In this way, for both Irish nationalists and the supra-nationalists of the EU, questions of politics and governance in Ireland and in Europe are matters of knowledge. You are either right or wrong about them: and they are right while their opponents (unionists in Northern Ireland, Brexiteers in Britain and other EU-sceptics in Europe) are wrong. Such questions of right and wrong have already been answered. They are closed and those who vainly try to keep them open need to be ignored and derided – just as the unionist side in Northern Ireland is now.
It’s a rationalistic and progressive narrative, it’s everywhere and has become so familiar it’s easy to get on board with, and get away with in most circles.
There has been alignment of narrative along these lines between Sinn Fein, the other parties in the Republic, the SNP, the EU and its supporters, its most powerful member states (notably France) - and also the Democratic administration and Congress in the US, which shows zero interest in unionists or in any interpretation of the Good Friday Agreement that recognises their status and affiliations.
All of these forces have been heaping pressure on the UK to loosen its ties to Northern Ireland by maintaining the Protocol’s border with the rest of the UK, while strengthening those with the Republic.
In this context I think all the talk about ‘inevitability’ is tempting. In many ways on this question, at least in the general political narrative around it, all roads seem to lead to Dublin and Brussels.
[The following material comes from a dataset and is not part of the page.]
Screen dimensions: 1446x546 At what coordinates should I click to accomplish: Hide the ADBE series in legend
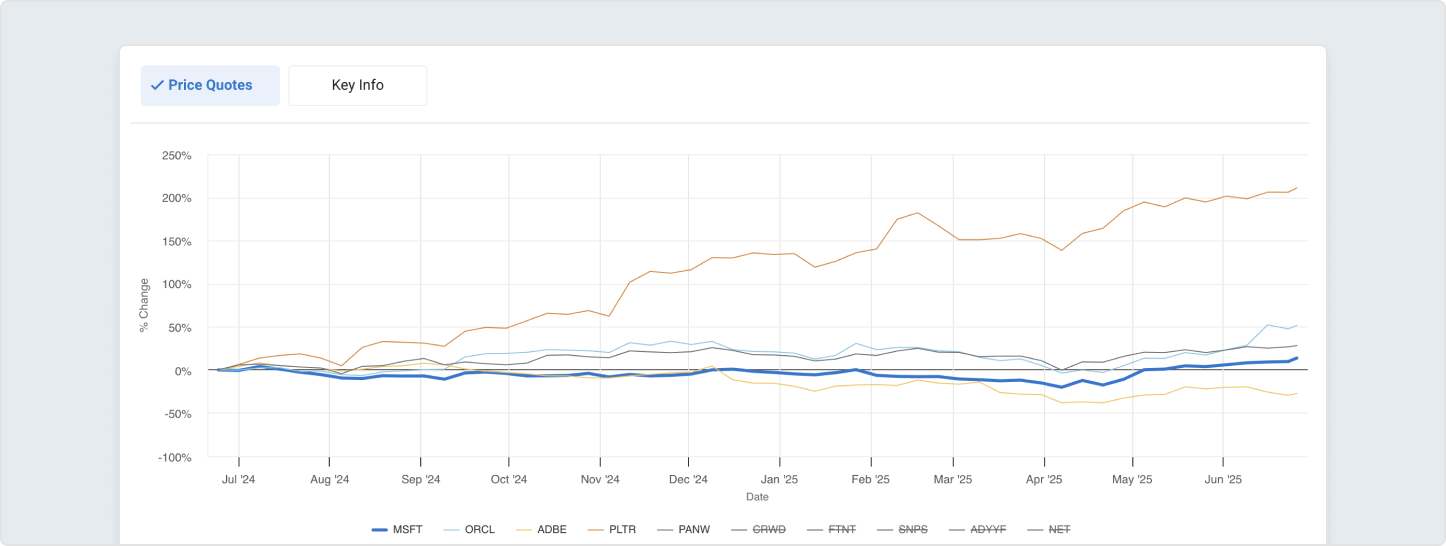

However, according to the Good Friday Agreement, unionists in Northern Ireland are meant to have a say too. For all the faults of the unionist parties, they are determined to make themselves heard. But they find themselves firmly outside the global progressive consensus. Their natural focus on holding on to their little corner of the world puts them at odds with this consensus, in London as much as in Dublin, Brussels and Washington.
The narrative of Sinn Fein and its allies jumps over the unionists. It leaps ahead of them in the classic progressive fashion, standing in the future telling them they’ve already lost, taunting them for their helplessness in the face of history.
This inherently authoritarian approach may seem fine when we’re aligned to it but it makes us burn with anger when we’re not. And that’s without the most enthusiastic promoters of this story of ‘inevitability’ belonging to a party whose armed wing, in living memory, used to murder your forebears (and also became a ruthlessly effective organised crime outfit - something generally neglected today).
Whatever lies in the future, in my view those who gather around this story alongside Sinn Fein are not just showing the unionists disrespect but are being distinctly irresponsible, even reckless. This goes for those in power in Dublin, Brussels, Paris and Washington, but also for those who cheer them on from London and elsewhere, confident that they are on the right side of history.
Interesting read.
You described Sin Feinn as the tip of a progressive alliance over NI/Brexit matters, backed by a Washington/Brussels/Dublin/London alignment. Do you foresee the DUP, or any other unionist party, mirroring the move and becoming the de facto edge of a counter-alliance? If so what would be this alignment?
Also interesting stuff about the SDLP, feel free to develop.